Isto é, a LGPD veio para tutelar os direitos de personalidade e dignidade da pessoa natural, abrigados na Constituição Federal (art. 5°, incisos X, XI e XIII) e abordados no Código Civil (art. 20 e 21) e no Código de Defesa do Consumidor (art. 43), a fim de assegurar tudo aquilo ligado à dignidade e integridade da pessoa natural, seja por meio dos princípios da boa-fé no tratamento os dados pessoais, transparência sobre a realização do tratamento, segurança de medidas técnicas e administrativas para proteção dos dados pessoais de acesso não autorizados e até mesmo por meio de ação de medidas para prevenção da ocorrência de danos em virtude do tratamento de dados pessoais.
Nessa perspectiva, no ano de 2020, o STF, em decisão unânime no bojo da ADI 6.387 DF, votou para suspensão da eficácia da MP 954/20 que tratava sobre o compartilhamento de dados por empresas de telecomunicações e reconheceu o direito à proteção de dados pessoais como direito fundamental autônomo. Dois anos depois, com a promulgação da Emenda Constitucional 115/22, a proteção de dados pessoais foi inclusa na Constituição Federal como direito fundamental. Referida norma também fixou a competência da União para legislar sobre a proteção e tratamento de dados pessoais.

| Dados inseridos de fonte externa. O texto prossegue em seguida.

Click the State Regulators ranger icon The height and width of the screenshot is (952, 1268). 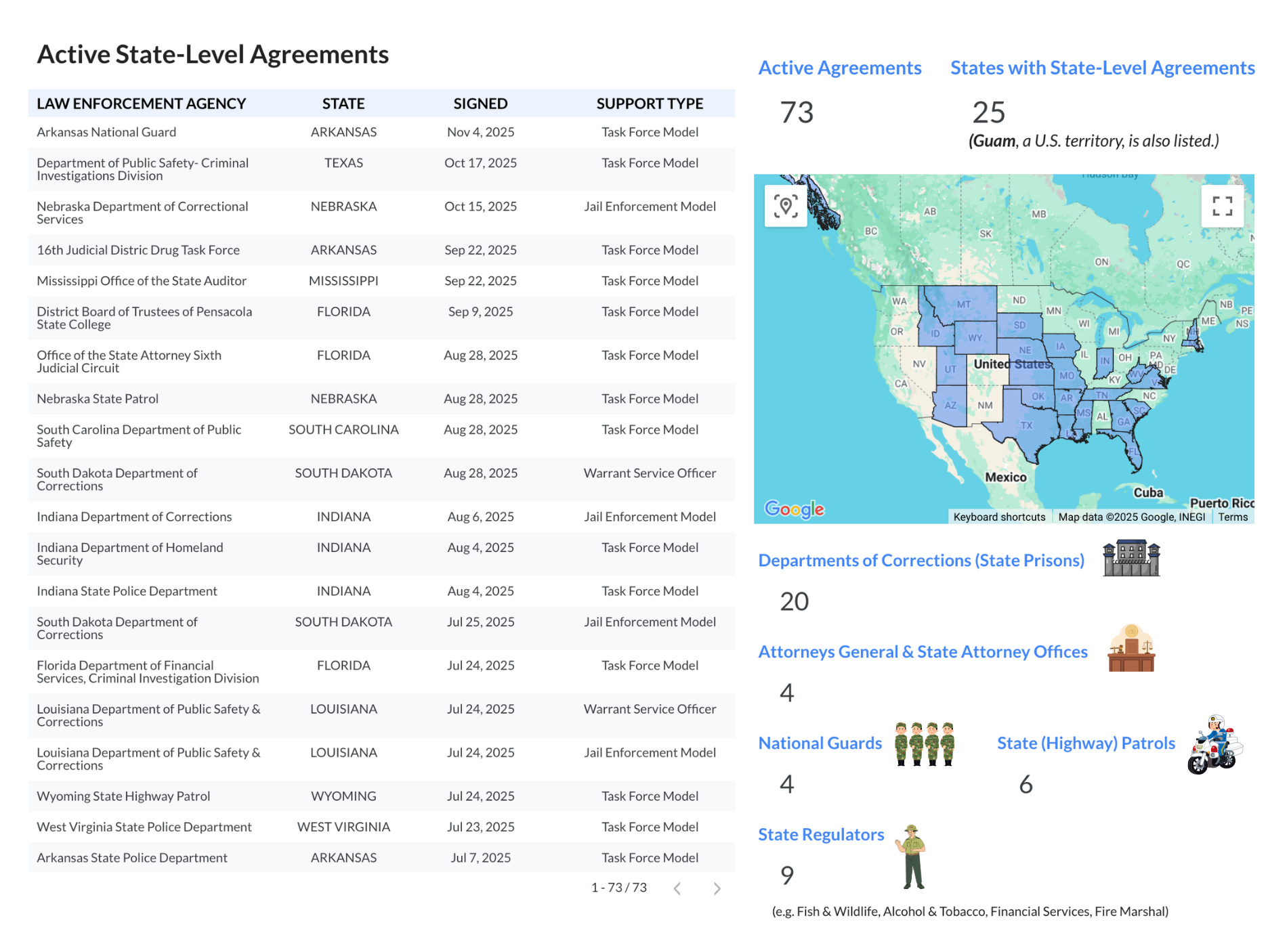click(912, 857)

Igualmente, o Marco Civil da Internet (L12965/14), responsável por regular os direitos e deveres no uso da internet, assegura, em seu art. 8°, o direito à privacidade e à liberdade de expressão nas comunicações, como condição ao exercício do direito de acesso à internet. O mesmo dispositivo legal também endossa a necessidade de se respeitar o direito à privacidade, à proteção de dados pessoais e ao sigilo das comunicações privadas na operação de tratamento dos dados pessoais.
Dessa forma, os direitos à privacidade e intimidade garantidos na Constituição Federal, respaldados na LGPD e Marco Civil da Internet, servem como um dos fundamentos que regem as formas de tratamento e proteção dos dados pessoais. Assim, mitigar os riscos de vazamento de dados ou utilização indevida de dados pessoais, muita das vezes para prática de crimes virtuais, bem como as formas de tratamento desses dados, regulamentação de novas tecnologias, dentre outros pontos indispensáveis, por meio de iniciativas do Poder Legislativo e do Poder Judiciário, é um importante passo para preservação dos direitos da personalidade, principalmente no meio digital, na atual era em que vivemos.

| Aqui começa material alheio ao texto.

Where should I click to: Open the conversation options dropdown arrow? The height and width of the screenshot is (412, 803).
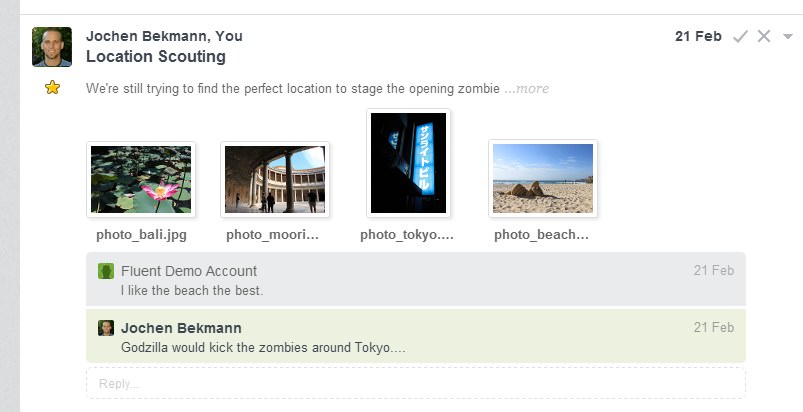pos(788,37)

Apesar dessa tarefa ser complexa e envolver questões para mais de jurídicas, mas também éticas, morais e sociais, conforme mencionado no primeiro parágrafo deste texto, é extremamente necessário a adequação do Direito às inovações tecnológicas, a fim de assegurar a efetividade dos direitos e garantias fundamentais estabelecidas em nosso ordenamento jurídico. À vista disso, não há dúvidas que a proteção aos dados pessoais traz uma nova visão sobre a importância de coibir violações aos direitos personalíssimos, resgatando pela tecnologia uma visão humanística.

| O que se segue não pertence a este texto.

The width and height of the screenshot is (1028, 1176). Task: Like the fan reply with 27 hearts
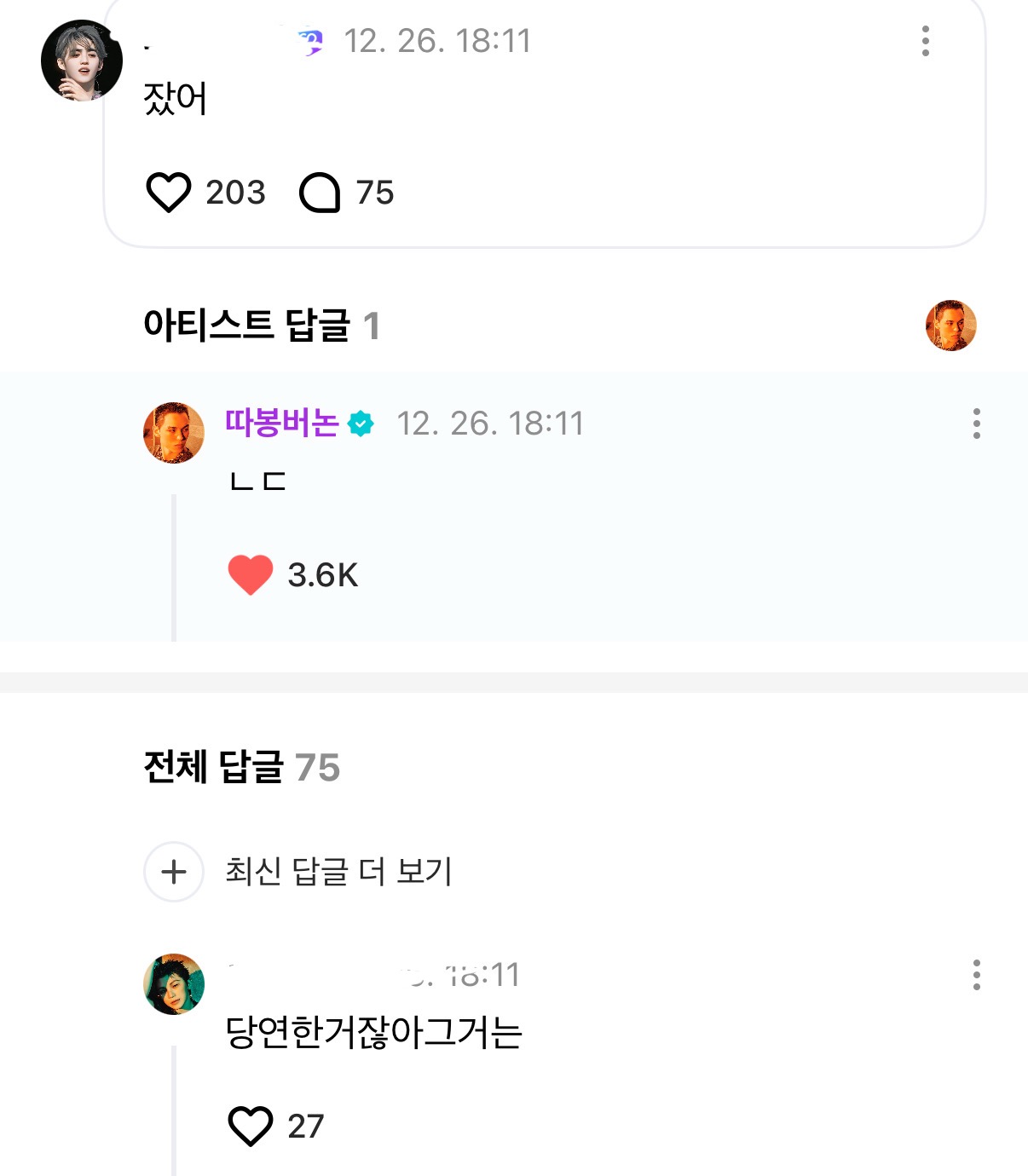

Com isto, demonstra-se que o Brasil vem progredindo acerca da regulamentação da proteção dos dados pessoais e dos direitos de personalidade, se levarmos em consideração a constante e acelerada ascensão de novas tecnologias. Todavia, o rápido desenvolvimento da inteligência artificial abre novas fronteiras, forçando uma atualização (permanente) da regulação normativa e jurídica para a importante preservação da tutela aos direitos de personalidade, por um lado, e de uma segurança jurídica, por outro.